**WHAT YOU WILL DO:**
From the first line onward, reproduce the records exactly; the final line to include is the one holding "Given: Click the Invert colors button".

[Saved data entries]
..........

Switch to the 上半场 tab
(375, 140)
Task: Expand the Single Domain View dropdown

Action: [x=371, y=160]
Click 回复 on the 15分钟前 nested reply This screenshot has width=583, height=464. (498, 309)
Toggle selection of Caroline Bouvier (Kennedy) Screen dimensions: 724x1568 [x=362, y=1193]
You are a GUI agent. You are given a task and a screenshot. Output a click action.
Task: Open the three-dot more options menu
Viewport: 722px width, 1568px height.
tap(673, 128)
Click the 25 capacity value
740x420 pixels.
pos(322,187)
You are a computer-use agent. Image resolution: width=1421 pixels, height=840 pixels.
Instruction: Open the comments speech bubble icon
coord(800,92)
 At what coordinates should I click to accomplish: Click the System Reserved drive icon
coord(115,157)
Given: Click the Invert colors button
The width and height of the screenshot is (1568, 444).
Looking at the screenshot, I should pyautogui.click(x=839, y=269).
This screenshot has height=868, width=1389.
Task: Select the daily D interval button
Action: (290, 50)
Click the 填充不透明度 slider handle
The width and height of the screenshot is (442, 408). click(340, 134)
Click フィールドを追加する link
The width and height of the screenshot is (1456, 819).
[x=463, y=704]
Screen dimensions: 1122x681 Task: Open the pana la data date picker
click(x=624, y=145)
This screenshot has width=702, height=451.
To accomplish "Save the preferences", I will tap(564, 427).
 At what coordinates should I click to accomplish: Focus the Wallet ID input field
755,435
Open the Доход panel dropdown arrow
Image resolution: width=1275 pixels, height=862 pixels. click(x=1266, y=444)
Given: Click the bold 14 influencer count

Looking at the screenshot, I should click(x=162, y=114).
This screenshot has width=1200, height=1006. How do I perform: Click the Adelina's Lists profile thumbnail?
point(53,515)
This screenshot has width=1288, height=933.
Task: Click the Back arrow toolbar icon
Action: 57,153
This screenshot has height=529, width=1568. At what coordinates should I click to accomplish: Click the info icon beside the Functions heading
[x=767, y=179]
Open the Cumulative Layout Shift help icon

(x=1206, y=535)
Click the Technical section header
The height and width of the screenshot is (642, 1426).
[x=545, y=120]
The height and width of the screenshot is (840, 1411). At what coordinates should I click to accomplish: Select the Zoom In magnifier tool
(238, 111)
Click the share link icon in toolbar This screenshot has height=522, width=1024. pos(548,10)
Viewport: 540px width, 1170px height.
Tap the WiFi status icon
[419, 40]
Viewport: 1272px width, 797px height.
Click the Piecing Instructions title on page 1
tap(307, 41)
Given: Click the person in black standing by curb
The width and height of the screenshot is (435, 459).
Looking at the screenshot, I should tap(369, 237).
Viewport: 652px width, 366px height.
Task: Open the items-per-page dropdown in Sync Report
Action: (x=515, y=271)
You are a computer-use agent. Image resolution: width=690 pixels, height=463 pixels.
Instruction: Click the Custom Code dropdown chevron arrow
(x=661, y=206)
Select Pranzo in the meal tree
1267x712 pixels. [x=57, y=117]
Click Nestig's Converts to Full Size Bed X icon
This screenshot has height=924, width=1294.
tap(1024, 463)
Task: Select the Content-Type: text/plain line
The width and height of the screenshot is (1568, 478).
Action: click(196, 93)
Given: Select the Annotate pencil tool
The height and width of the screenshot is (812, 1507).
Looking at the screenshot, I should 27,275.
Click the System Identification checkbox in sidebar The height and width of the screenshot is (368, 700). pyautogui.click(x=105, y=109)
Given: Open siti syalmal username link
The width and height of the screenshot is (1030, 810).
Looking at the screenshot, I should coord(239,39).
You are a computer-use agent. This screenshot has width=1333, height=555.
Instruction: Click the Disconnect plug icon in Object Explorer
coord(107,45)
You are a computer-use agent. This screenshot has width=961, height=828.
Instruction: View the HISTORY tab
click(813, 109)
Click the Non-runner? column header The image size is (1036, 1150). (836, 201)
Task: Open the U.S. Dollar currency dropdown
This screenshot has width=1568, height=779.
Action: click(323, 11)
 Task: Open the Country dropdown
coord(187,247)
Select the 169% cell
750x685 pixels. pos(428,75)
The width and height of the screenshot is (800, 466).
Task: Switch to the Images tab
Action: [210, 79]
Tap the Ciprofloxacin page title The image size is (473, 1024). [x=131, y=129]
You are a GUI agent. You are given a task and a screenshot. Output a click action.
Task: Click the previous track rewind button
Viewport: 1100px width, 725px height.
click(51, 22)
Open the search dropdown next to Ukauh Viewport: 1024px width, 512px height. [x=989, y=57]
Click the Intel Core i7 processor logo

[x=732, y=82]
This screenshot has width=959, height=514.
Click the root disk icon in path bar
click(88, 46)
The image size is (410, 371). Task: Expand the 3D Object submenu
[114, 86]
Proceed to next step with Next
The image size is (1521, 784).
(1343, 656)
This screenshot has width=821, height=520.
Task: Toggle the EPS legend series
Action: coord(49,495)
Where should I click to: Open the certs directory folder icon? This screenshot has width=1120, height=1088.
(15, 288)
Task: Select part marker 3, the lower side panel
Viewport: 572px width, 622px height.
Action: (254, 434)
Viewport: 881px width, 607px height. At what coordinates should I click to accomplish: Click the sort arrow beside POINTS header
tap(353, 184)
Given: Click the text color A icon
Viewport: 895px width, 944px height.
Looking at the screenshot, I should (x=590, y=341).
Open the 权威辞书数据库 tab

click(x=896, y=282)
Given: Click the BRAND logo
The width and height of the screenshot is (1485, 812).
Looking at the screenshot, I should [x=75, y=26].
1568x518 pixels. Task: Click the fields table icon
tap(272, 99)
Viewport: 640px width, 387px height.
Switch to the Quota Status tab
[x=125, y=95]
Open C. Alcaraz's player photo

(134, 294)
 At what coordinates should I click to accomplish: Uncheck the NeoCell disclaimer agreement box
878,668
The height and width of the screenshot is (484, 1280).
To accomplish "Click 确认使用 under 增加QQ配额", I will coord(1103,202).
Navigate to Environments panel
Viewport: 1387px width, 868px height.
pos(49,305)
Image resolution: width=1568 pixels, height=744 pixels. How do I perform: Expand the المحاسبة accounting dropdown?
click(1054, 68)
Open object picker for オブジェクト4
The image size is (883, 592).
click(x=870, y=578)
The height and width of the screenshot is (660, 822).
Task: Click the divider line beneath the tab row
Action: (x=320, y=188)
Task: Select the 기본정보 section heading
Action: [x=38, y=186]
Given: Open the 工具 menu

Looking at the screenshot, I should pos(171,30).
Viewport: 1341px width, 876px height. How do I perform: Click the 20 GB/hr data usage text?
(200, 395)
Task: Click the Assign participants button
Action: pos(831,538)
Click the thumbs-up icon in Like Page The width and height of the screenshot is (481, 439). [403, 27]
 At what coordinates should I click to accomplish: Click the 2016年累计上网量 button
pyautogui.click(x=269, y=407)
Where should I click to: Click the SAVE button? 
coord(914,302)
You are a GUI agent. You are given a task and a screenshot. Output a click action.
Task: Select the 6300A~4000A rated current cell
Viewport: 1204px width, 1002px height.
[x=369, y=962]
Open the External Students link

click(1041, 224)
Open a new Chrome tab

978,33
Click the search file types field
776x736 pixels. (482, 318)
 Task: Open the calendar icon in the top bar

..........

**EXPECTED ANSWER:**
Switch to the 上半场 tab
(375, 140)
Task: Expand the Single Domain View dropdown

Action: [x=371, y=160]
Click 回复 on the 15分钟前 nested reply This screenshot has width=583, height=464. (498, 309)
Toggle selection of Caroline Bouvier (Kennedy) Screen dimensions: 724x1568 [x=362, y=1193]
You are a GUI agent. You are given a task and a screenshot. Output a click action.
Task: Open the three-dot more options menu
Viewport: 722px width, 1568px height.
tap(673, 128)
Click the 25 capacity value
740x420 pixels.
pos(322,187)
You are a computer-use agent. Image resolution: width=1421 pixels, height=840 pixels.
Instruction: Open the comments speech bubble icon
coord(800,92)
 At what coordinates should I click to accomplish: Click the System Reserved drive icon
coord(115,157)
Given: Click the Invert colors button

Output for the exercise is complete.